The man who was the inspiration for The Terminal film starring Tom Hanks has passed away.
Mehran Karimi Nasseri, an Iranian exile, has called Paris’ Charles de Gaulle Airport home for the past 18 years after falling into legal limbo in 1988.
Nasseri, 76, died on 12 November after suffering a heart attack in the airport’s Terminal 2F. According to the Paris airport authority, police and a medical team treated him but were unable to save him.
Nasseri lived in the airport’s Terminal 1 from 1988 until 2006. He originally stayed because he didn’t have residency papers and was stuck in legal limbo, then decided to stay on his own accord.
He had planned to settle in the UK but claimed that his residency paper was in his briefcase that was allegedly stolen.
British immigration officials returned Nasseri from London to France. Court cases ruled that he couldn’t legally be expelled from the airport, nor could he be given permission to enter France and, as he had no country of origin to return to, he began living in Terminal 1.
Nasseri was born in Iran.
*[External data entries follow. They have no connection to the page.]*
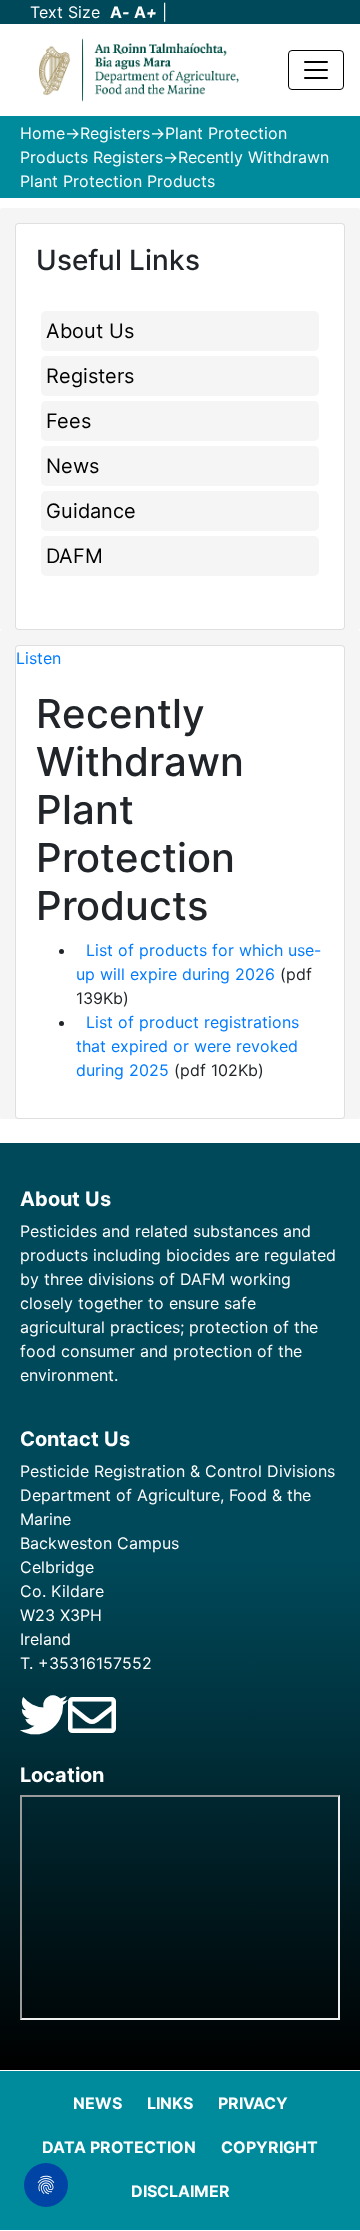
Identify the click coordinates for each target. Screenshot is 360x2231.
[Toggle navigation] (316, 70)
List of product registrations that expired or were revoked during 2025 (187, 1046)
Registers (115, 133)
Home (42, 133)
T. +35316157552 (86, 1663)
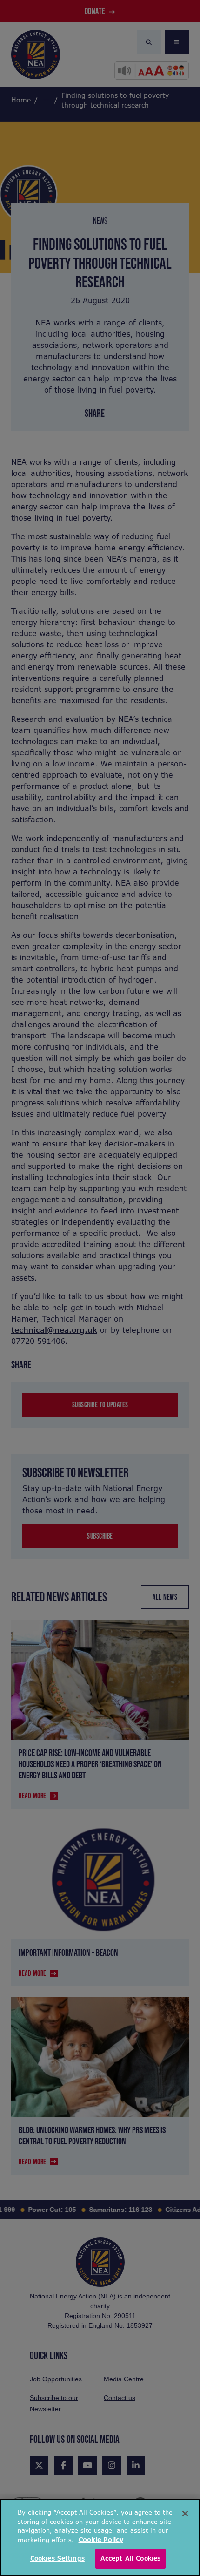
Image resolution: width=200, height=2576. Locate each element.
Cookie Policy (101, 2540)
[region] (100, 2537)
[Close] (185, 2513)
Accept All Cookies (130, 2558)
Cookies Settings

He left Iran in 1974 to study in England. Upon returning, he said he was imprisoned for protesting against the Shah and was expelled without a passport.
He applied for political asylum in several countries in Europe but was denied. Nasseri claimed that the UN refugee agency in Belgium granted him refugee credentials and it was this refugee certificate that was allegedly stolen at a Paris train station.
French police arrested him but due to a lack of documents, he couldn’t be deported.
During his stay at the airport, he adopted the nickname Sir Alfred, became well known to staff and slept on a red plastic bench surrounded by boxes of newspapers and magazines. He spent his days writing in his diary, reading, and studying economics.
He became a minor celebrity among passengers and has been the inspiration for documentaries, operas and most notably, Steven Spielberg’s film The Terminal.
In 1999, he told The Associated Press while smoking a pipe on his bench, “Eventually, I will leave the airport, but I’m still waiting for a passport or transit visa.”
During the same year he was granted refugee status in France, meaning that he could have legally left the airport at this stage. However, Nasseri was reluctant to leave the airport after spending over 10 years of his life in the terminal.
In 2006, Nasseri was hospitalised and moved from the airport to live in a Paris shelter. That was to be the end of his residency in the airport, as he didn’t return once he had recovered until this year.
In recent weeks Nasseri had returned to the airport, reportedly to live permanently once again. In a way, Nasseri’s return to the airport brought his story full circle before he sadly passed away.